Truth to tell, there is nothing normal about the NL MVP in 2004 missing all
but 20 games of the following season, suffering from a bad knee, a headlock
from a non-adoring teammate and a continuing steroid whisper that has become
his permanent background music.
Nothing is certain about Bonds’ being activated before Monday’s home game,
including his still being healthy at that time. Why, Bonds could suffer a
strained back muscle from all the back-slapping his euphoric teammates give
him when they greet him at SBC Park. Or maybe they’ll treat the moment as
business as usual, giving him the wide berth Bonds both requests and is
granted willingly.
A photo opportunity will exist Monday. Who will be the single Giants player
to greet Bonds warmly upon his arrival? No one knows who that could be. Just
the mention of his name the last few months curls lips, creases faces to a
frown and sends the conversation plummeting to silence.
See, the players have been scuffling for months, together since spring
training, overcoming the disappointing pitching, the spotty hitting, the
frustration at being unable to catch a mediocre team (San Diego) while seeing
the club’s highest expectations in years turn to dust.

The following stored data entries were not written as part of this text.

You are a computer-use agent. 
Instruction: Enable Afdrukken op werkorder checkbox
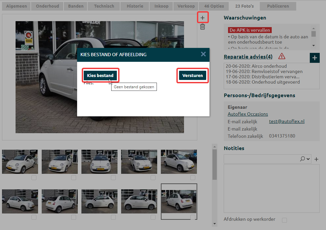pyautogui.click(x=284, y=220)
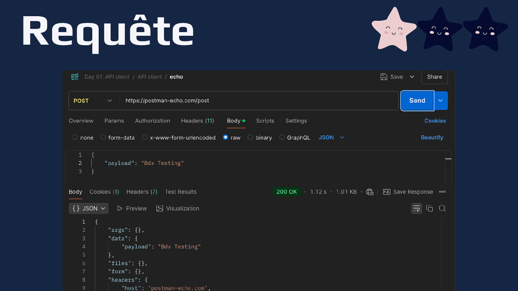Open the JSON response format dropdown
The width and height of the screenshot is (518, 291).
[89, 209]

So mentioning Bonds’ name is an insult to them, that he alone can rescue
them from themselves. Add to that their 64-77 record and what they feel about
him as a person and, well, it’s not like the players see Mister Rogers playing
left field for them Monday.
”Not really,” first baseman J.T. Snow said Saturday when asked, somewhat
sarcastically, if he could feel the electricity in the clubhouse now that
Bonds is returning. ”We just lost. That’s what I am thinking about now. I’m
going to wait until I see his name in the lineup.”
Giants management, however, had no such reticence. They announced Bonds
will be activated Monday during the seventh inning Saturday with a message on
the scoreboard. It drew cheers from the stands and jeers from the dugout.

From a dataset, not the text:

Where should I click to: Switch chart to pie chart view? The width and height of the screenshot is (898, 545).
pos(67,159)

There was some grumbling in the clubhouse afterward that the announcement came
during play.
Why, with more than 48 hours before Monday’s game time? To boost ticket
sales. The Padres have never drawn well in San Francisco. Monday night is a
school night. And no one, deep inside where honesty roams, believes the Giants
are a playoff team.
Realistically, in the last three weeks of the season, the only advances
this team can make are at the turnstiles. Barry Bonds is good for business.
This we know. Amid so much uncertainty, it is the one thing we always have
known.
You can reach Staff Columnist Bob Padecky at 521-5490 or
bpadecky@pressdemocrat.com.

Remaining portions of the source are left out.